A life on the road may be fun for a while, but Jesse Macon is tiring of the lack of roots and opportunity to meet a guy and settle down. A worthy goal for any guy, but what makes Jesse special is that he is only 17 and can see the future. Jesse’s father is the owner of Macon Brothers’ carnival, and Jesse is stuck. He knows that one day, all of this will be his, and the way his father’s health is doing, that may be sooner than planned.
Best friends Rand and Jesse trust each other with everything, or so they think. Rand can read minds and is secretly in love Tate, but won’t do anything about it. Broken hearted when he hears that Tate lost his virginity to Jesse, Rand discovers that unrequited love is a bitch. At the carnival, Rand meets Donny, the newbie, and the more he gets to know him, the more he is attracted to him, but neither boy is ready to come out of the closet, except to each other.
Homeless and destitute, Donny needs this job badly, but Jesse doesn’t like him and he doesn’t think Jesse’s dad, Elliot, is happy with his performance either. Rand is the only person who has shown him any kindness and even that did not end well. Jesse is mistrustful, and the tension is palpable.
Add to all of this, the fact that Tate, the Mayor’s son, can bend people’s wills to his own, and the complications seem insurmountable.
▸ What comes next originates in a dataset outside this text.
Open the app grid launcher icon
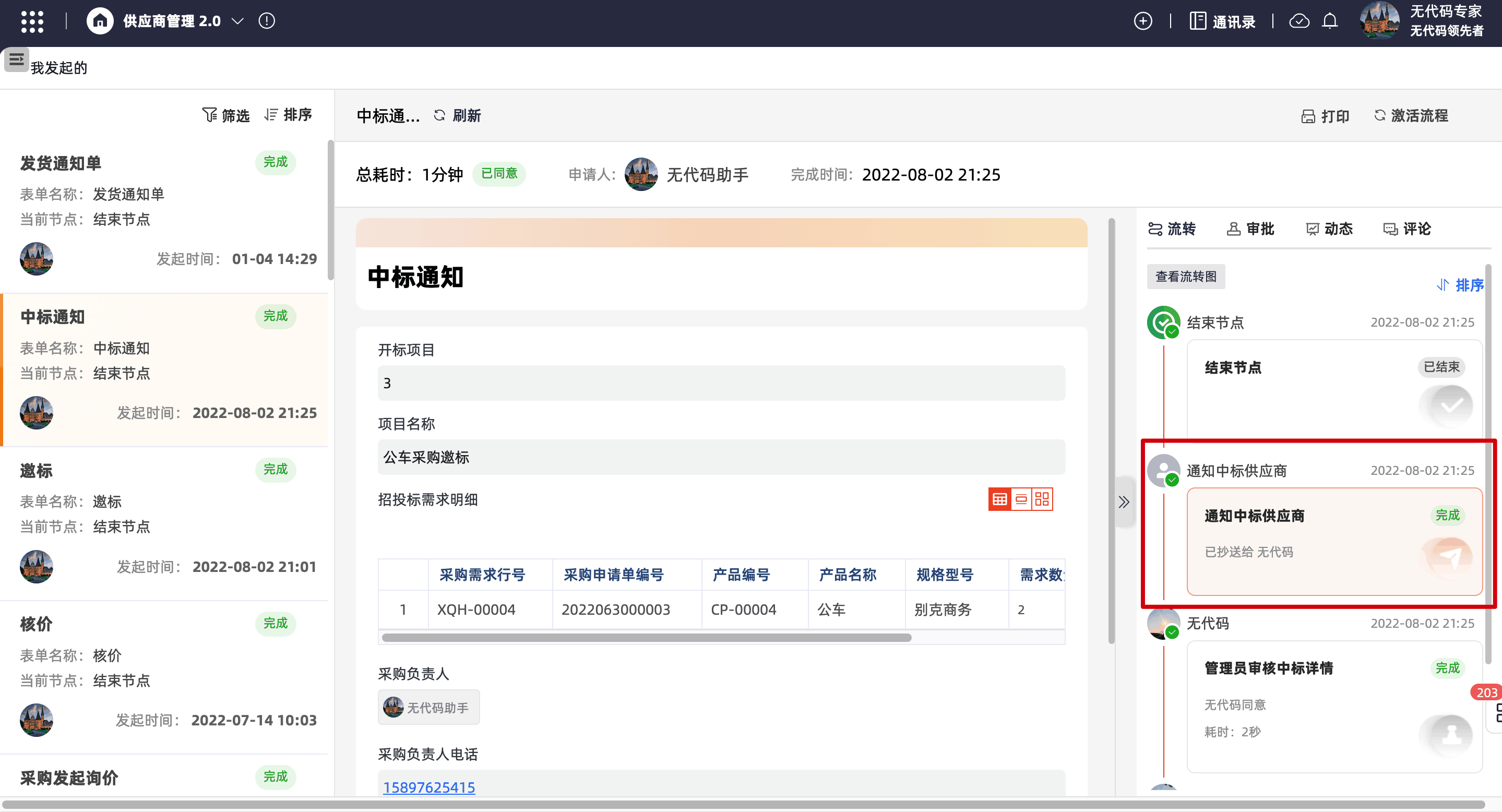This screenshot has height=812, width=1502. point(32,21)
Jesse needs to figure out how to convince his father to get treatment for his illness, and the boys need to figure out what they want, who they want, and what they need, and they only have two weeks before the carnival pulls out of Decatur for another year.
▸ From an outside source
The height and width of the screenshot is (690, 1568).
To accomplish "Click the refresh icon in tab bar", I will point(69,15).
I have to start by addressing the biggest surprise I came across in Carnival – Decatur: the ending. I was reading away, happily following the events of the story, when it came to an abrupt end. My first thought was, well, I’m sure you can guess what it was, and so I went to a few other sites including the publisher’s website to try and find out about the cliff hanger ending (and not a particularly suspenseful one at that) and ultimately I was advised that Carnival – Decatur was in fact the first of a series. Don’t get me wrong, I love series, but I want to know that I am starting a new series and not find out at the end of the book. Needless to say, I was not impressed.
That being said, there is a lot going on in Carnival – Decatur, with multiple overlapping story lines, but not once did I feel confused as they flowed rather seamlessly together. The pace at which the boys address their sexuality, wants, and needs may have been a bit fast, but then again, at that age, in a small town, when new and shiny show up, it may act like a catalyst, and it is obvious that nothing will ever be the same for Jesse, Rand, Tate, or Donny.
It takes Jesse and Donny with Tate and Rand to make the boys realize what they have, and all four boys fear the consequences of coming out. Jesse stresses of knowing the future, both good and bad. Their individual journeys had a logical progression and showed some pretty good character development and depth. The secondary characters were kept to a minimum and were also addressed really well and contributed to the overall story.
So, let’s talk about the things that did not make sense. Donny is quickly made a confidant to Rand’s secrets and Jesse’s premonitions. What changed to make Jesse not hate Donny? I did not see how that part of their relationship progresses to that point, although I did finally get that Jesse’s attraction to Donny was the reason for the attitude at the beginning, but for Rand to tell a stranger about his mind reading abilities? Yeah, no. Also, I kept wondering why does Jesse uses so many names for his father. It was a bit confusing and irritating at the start, but soon smoothed out as the story progressed.
So even with the issues I addressed at the beginning of my review, I still liked this book and will continue to follow the lives of the boys as they continue their journeys into adulthood. They were still some fun characters and the carnival will ensure a fresh infusion of characters, both temporary and permanent.
A review copy of this book was provided by Dreamspinner Press.